WHAT THE TASK REQUIRES
Identify each line below that contains the word "Visit", and copy it out.

---------- RAW DATA

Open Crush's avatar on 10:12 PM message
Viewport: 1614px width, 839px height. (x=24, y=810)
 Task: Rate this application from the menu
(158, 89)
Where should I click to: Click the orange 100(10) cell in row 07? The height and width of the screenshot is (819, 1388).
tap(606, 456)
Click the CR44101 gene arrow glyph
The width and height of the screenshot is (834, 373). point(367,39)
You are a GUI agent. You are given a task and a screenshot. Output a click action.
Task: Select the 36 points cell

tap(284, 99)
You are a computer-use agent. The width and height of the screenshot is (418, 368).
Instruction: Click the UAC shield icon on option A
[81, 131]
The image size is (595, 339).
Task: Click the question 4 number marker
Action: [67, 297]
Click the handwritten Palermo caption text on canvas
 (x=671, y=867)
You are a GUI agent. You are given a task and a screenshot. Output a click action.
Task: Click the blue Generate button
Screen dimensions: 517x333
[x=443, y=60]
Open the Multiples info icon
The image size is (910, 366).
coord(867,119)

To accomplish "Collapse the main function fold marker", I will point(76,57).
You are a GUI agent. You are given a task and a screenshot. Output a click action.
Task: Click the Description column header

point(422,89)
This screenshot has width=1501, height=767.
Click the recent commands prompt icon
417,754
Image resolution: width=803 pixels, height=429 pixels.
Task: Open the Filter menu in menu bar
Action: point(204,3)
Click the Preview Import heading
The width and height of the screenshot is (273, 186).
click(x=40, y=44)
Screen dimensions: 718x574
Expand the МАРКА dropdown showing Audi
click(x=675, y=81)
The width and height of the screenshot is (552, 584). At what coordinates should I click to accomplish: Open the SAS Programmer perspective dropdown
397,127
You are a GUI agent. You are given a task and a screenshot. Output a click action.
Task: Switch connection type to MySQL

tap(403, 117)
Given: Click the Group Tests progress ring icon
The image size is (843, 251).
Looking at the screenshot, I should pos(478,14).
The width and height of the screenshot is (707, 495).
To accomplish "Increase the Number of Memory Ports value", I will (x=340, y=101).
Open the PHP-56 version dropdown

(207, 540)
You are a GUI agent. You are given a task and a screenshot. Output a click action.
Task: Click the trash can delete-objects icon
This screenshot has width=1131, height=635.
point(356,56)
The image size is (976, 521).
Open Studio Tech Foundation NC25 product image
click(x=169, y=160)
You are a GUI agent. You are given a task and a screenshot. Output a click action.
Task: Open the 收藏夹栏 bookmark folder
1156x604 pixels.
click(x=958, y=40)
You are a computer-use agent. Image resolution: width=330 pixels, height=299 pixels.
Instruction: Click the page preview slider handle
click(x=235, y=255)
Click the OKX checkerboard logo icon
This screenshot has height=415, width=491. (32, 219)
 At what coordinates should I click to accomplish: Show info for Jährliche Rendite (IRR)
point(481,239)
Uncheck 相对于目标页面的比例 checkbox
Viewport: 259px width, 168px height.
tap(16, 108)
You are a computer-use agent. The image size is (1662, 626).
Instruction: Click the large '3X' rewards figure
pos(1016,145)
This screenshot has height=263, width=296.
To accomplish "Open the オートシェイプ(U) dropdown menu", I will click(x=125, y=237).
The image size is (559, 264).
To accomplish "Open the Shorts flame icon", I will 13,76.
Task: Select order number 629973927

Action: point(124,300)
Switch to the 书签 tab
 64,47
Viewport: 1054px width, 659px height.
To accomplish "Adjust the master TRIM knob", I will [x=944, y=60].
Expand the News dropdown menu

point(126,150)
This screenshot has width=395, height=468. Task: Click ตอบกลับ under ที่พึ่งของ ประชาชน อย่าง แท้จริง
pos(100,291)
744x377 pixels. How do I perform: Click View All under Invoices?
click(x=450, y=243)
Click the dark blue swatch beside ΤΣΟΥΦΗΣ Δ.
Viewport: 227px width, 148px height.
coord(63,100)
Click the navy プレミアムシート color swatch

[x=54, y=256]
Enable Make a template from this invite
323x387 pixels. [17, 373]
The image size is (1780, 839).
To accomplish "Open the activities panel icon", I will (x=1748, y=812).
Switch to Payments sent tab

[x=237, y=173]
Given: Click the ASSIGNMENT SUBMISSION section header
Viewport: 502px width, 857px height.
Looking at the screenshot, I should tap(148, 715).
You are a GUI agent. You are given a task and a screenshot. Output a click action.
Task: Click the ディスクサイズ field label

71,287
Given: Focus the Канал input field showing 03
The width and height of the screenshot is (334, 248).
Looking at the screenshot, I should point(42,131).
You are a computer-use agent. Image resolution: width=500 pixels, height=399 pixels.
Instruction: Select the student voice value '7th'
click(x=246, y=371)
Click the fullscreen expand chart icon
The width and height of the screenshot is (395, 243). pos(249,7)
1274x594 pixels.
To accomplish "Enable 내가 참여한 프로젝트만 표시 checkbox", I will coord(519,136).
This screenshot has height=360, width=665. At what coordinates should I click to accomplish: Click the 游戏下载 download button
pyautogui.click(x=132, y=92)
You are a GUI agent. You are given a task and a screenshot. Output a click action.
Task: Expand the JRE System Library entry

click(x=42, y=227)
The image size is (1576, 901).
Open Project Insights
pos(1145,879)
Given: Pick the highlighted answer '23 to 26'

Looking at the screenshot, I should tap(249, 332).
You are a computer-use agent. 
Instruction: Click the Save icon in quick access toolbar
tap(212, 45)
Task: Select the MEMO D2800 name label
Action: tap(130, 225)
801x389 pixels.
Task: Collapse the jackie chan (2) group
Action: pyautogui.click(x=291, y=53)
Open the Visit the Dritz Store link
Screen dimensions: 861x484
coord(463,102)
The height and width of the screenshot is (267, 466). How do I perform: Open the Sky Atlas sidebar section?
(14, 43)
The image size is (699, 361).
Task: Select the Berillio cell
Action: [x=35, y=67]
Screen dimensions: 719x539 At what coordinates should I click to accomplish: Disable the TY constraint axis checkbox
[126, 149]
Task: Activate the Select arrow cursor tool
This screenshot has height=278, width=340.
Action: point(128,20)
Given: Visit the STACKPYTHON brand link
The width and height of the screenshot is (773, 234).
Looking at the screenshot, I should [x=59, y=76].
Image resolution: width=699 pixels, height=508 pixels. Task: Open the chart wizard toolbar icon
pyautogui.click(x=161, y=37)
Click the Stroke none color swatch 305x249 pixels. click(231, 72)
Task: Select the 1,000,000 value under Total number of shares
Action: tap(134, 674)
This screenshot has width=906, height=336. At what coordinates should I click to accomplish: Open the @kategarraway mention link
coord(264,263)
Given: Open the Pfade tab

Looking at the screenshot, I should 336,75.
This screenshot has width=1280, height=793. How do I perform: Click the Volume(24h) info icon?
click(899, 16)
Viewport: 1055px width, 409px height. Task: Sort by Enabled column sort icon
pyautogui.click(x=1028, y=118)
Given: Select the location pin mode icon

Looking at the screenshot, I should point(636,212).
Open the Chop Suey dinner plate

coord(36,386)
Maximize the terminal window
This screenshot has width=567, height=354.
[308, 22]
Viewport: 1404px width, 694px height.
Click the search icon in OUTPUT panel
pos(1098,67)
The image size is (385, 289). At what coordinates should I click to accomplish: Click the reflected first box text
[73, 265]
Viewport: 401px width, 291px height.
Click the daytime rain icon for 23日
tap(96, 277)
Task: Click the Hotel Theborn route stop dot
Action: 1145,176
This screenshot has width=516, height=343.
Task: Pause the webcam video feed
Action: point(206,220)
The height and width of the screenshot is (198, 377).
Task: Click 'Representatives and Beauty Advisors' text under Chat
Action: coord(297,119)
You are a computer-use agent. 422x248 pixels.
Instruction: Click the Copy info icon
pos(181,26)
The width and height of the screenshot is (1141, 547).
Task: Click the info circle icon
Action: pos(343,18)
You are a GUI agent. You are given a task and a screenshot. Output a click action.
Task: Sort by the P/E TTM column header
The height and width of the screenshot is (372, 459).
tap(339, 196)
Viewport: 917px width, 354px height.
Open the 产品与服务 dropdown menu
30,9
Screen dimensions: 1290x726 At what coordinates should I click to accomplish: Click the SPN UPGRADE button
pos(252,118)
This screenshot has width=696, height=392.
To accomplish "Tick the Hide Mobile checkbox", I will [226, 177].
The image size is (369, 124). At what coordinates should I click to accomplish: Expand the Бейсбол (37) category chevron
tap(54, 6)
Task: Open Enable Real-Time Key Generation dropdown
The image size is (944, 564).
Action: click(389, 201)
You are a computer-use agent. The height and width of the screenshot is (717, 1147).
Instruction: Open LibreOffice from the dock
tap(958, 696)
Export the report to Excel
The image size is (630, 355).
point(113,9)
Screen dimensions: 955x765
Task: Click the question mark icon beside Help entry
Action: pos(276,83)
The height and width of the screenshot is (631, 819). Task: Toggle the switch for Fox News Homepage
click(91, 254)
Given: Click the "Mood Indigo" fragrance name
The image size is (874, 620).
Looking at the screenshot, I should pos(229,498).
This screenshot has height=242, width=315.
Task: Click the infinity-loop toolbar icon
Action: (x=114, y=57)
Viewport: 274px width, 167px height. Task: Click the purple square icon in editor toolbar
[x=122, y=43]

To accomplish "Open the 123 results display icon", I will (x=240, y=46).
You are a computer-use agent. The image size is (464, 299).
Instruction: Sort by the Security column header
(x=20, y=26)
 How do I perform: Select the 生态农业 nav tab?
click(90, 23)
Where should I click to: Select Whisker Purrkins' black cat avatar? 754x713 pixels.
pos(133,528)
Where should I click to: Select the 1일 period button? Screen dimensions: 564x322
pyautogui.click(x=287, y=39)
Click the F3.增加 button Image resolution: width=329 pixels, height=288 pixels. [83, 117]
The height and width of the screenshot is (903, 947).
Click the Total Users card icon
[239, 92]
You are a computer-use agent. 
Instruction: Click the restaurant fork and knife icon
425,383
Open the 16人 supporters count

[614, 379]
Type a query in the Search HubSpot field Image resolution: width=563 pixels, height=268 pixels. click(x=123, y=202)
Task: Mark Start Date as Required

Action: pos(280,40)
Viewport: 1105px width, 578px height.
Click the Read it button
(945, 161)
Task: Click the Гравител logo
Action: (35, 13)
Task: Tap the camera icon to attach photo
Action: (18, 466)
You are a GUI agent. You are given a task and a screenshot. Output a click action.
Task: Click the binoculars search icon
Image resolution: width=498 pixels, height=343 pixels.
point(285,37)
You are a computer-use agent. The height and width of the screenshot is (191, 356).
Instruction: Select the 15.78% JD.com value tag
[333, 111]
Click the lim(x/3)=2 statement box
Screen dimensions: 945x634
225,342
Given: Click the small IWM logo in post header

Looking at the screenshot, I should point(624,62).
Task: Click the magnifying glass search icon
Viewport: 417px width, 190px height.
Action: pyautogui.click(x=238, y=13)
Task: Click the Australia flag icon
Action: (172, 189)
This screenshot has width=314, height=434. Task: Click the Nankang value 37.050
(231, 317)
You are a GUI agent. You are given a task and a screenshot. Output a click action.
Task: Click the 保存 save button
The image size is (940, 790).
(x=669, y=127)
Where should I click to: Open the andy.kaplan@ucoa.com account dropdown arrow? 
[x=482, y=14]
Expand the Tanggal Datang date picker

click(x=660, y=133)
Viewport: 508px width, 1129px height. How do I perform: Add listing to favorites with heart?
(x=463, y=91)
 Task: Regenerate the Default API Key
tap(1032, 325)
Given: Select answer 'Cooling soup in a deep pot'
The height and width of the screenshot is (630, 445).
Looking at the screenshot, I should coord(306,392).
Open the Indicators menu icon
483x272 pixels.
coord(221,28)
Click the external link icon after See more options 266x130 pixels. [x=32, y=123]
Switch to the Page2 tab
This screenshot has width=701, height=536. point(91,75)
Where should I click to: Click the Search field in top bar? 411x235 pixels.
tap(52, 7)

--------------------

THE COMPLETED TASK
Open the Visit the Dritz Store link
Given: Visit the STACKPYTHON brand link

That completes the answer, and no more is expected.